原因食物の摂取によって免疫学的な機序を介して発生する、生体に不利益な症状を引き起こすものを食物アレルギーと呼びます。発生する症状には皮膚、粘膜、呼吸器、アナフィラキシー症状があります。今月は食物アレルギーについて考えてみました。

 乳幼児に見られる食物アレルギーの症状には皮膚症状が最も多く、原因食物を摂取すると蕁麻疹や紅斑が出現します。またアトピー性皮膚炎の中に原因食物を除去することで皮膚症状が改善するものがあります。

 即時型の食物アレルギーは摂取して2時間以内に、多くは食べてすぐに症状が現れるものです。現れる症状が全身に広がる蕁麻疹や紅斑である場合には検査によって原因を確定する必要があります。症状が軽微である場合には本当にその食物が原因であるのかどうかを確定することが必要になります。

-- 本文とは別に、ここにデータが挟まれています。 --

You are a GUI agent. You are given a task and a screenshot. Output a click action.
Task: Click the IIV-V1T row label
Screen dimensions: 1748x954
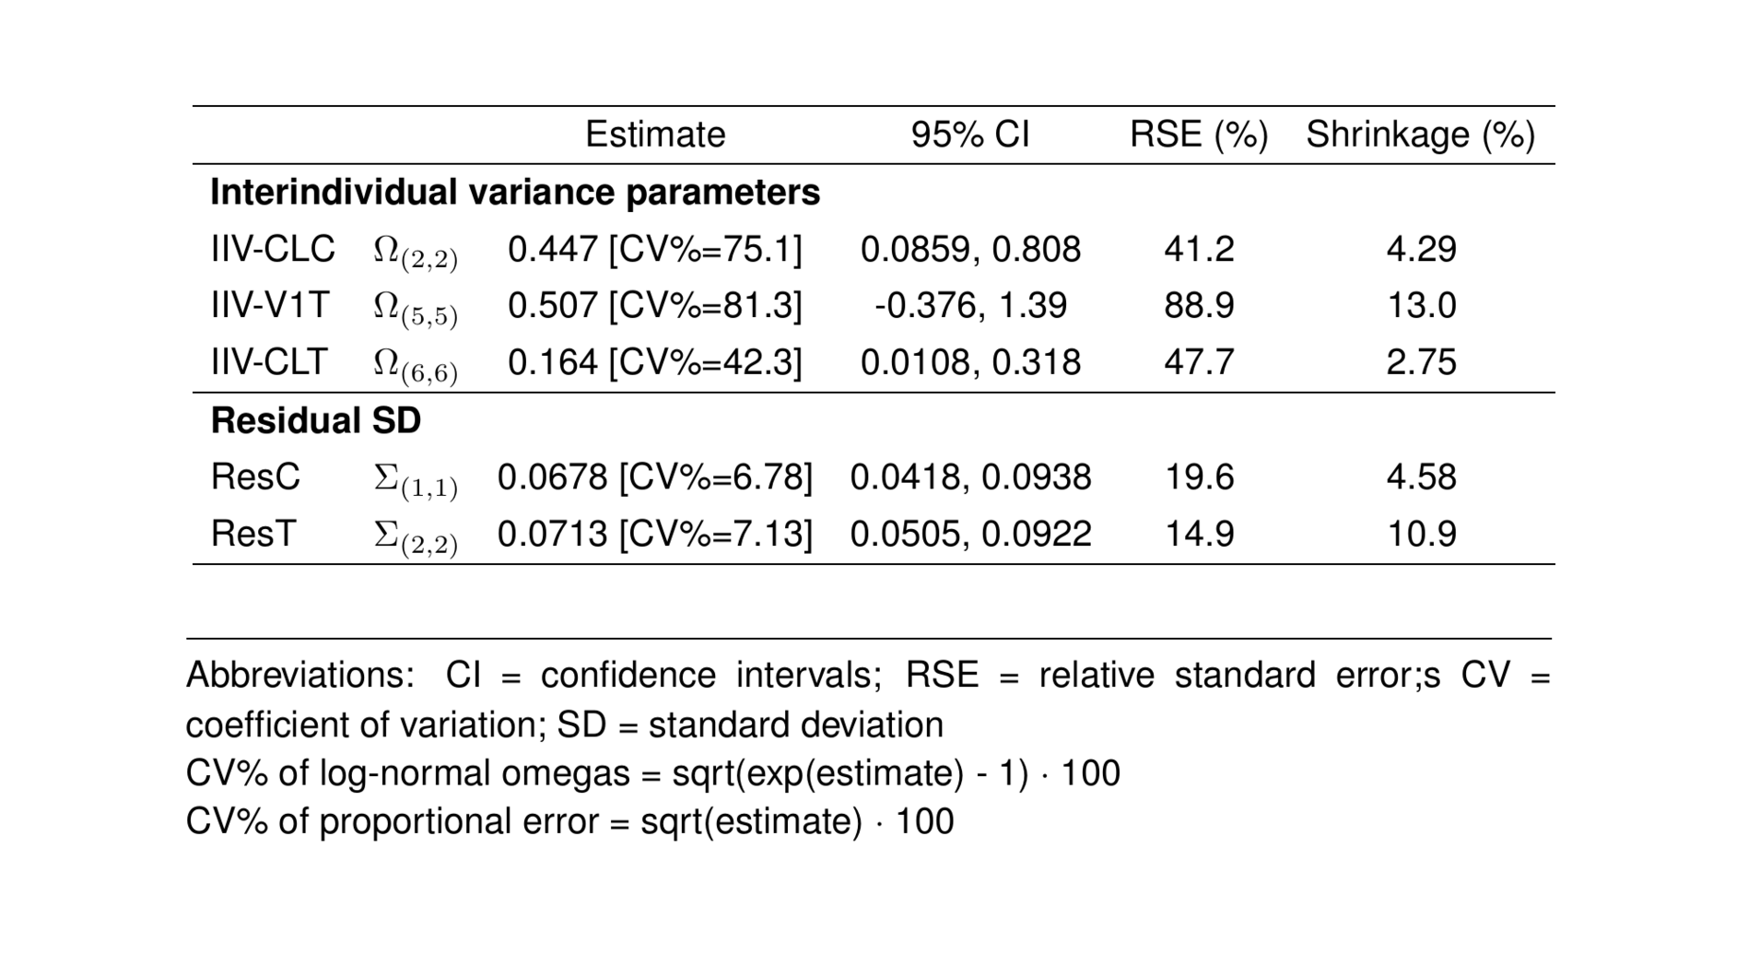coord(270,305)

 食物アレルギーの診断を確定するには、食べると必ず症状が出ること、原因食物を中止すると症状が消失することが条件になります。しかし、いつも食べている食物を摂取しても時に症状が出ることがあります。接種した食物の摂取量や加工品、加熱の具合、摂取した子どもの体調の変化や感染症の有無などを考慮する必要があります。

 食物アレルギーの治療目的はアナフィラキシーの予防にあります。摂取食物で生命を危険に陥らせないために行うのが除去食療法です。